0

How can I read/interpret the emoticons/Unicode characters in a string?

I am creating a CSV export of a data-grid, and would like to create a library of string representations of Twitter emoticons. I would like to replace the emoticon with its string representation.

This is an example of a string:

 Absa!!!! 

This is what the CSV version looks like:

😂😂😂 Absa!!!! 

I would like to render it something like this:

(FACE WITH TEARS OF JOY) (FACE WITH TEARS OF JOY) (FACE WITH TEARS OF JOY) Absa!!!! 

I got the details of the Unicode, Bytes (UTF-8) and emoticons from this site: http://apps.timwhitlock.info/emoji/tables/unicode

 = U+1F602    \xF0\x9F\x98\x82 FACE WITH TEARS OF JOY

I don't even know where to start! I assume a regex with a bunch of if statement? If an emoticon matches the regex, it gets replaced with its text version.

I have found a bunch of useful posts about removing emoticons, but none on replacing them.

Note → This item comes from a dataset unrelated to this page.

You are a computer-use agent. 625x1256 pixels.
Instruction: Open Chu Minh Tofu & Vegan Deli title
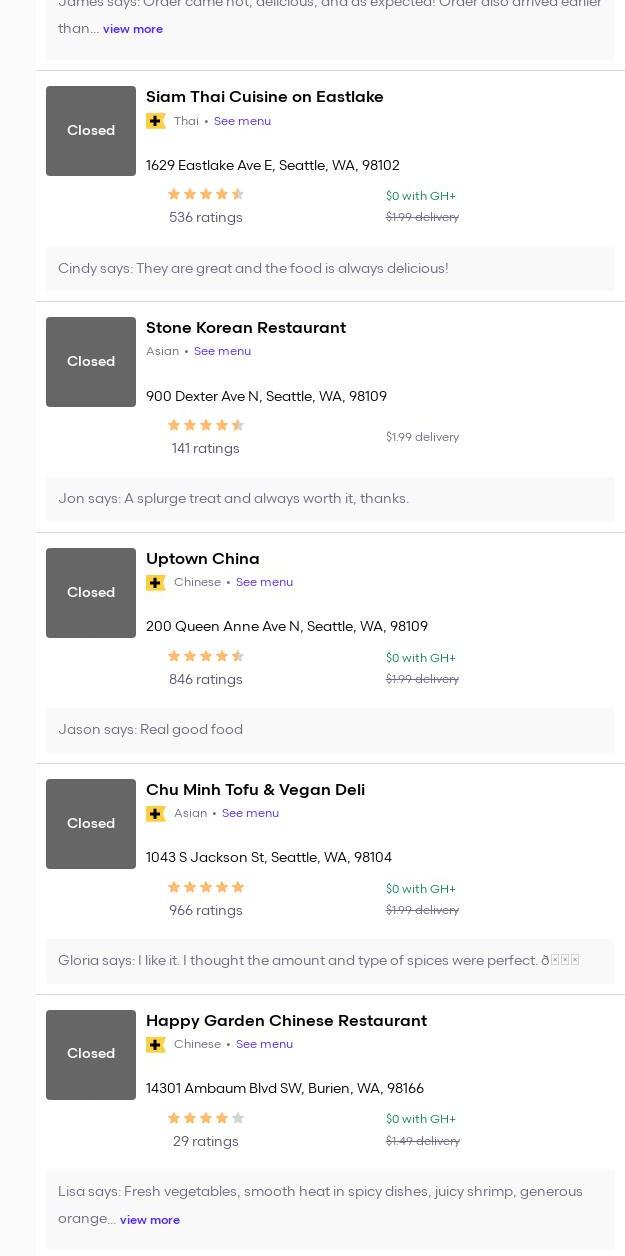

This is such an example:

/(?:[\u2700-\u27bf]|(?:\ud83c[\udde6-\uddff]){2}|[\ud800-\udbff][\udc00-\udfff]|[\u0023-\u0039]\ufe0f?\u20e3|\u3299|\u3297|\u303d|\u3030|\u24c2|\ud83c[\udd70-\udd71]|\ud83c[\udd7e-\udd7f]|\ud83c\udd8e|\ud83c[\udd91-\udd9a]|\ud83c[\udde6-\uddff]|[\ud83c[\ude01-\ude02]|\ud83c\ude1a|\ud83c\ude2f|[\ud83c[\ude32-\ude3a]|[\ud83c[\ude50-\ude51]|\u203c|\u2049|[\u25aa-\u25ab]|\u25b6|\u25c0|[\u25fb-\u25fe]|\u00a9|\u00ae|\u2122|\u2139|\ud83c\udc04|[\u2600-\u26FF]|\u2b05|\u2b06|\u2b07|\u2b1b|\u2b1c|\u2b50|\u2b55|\u231a|\u231b|\u2328|\u23cf|[\u23e9-\u23f3]|[\u23f8-\u23fa]|\ud83c\udccf|\u2934|\u2935|[\u2190-\u21ff])/g

There are a bunch of other useful answers in the same post: How to remove emoji code using javascript?

I would appreciate your feedback and input and suggestions!

Thank you!

Community
  • 1
  • 1
onmyway
  • 1,435
  • 3
  • 29
  • 53

1 Answers1

0

Here is my solution:

  1. I created a dictionary of all emoticons (in the example I have 2 dictionary items)
  2. I created a function that excepts a String and 2 other boolean parameters (see Angular service notes)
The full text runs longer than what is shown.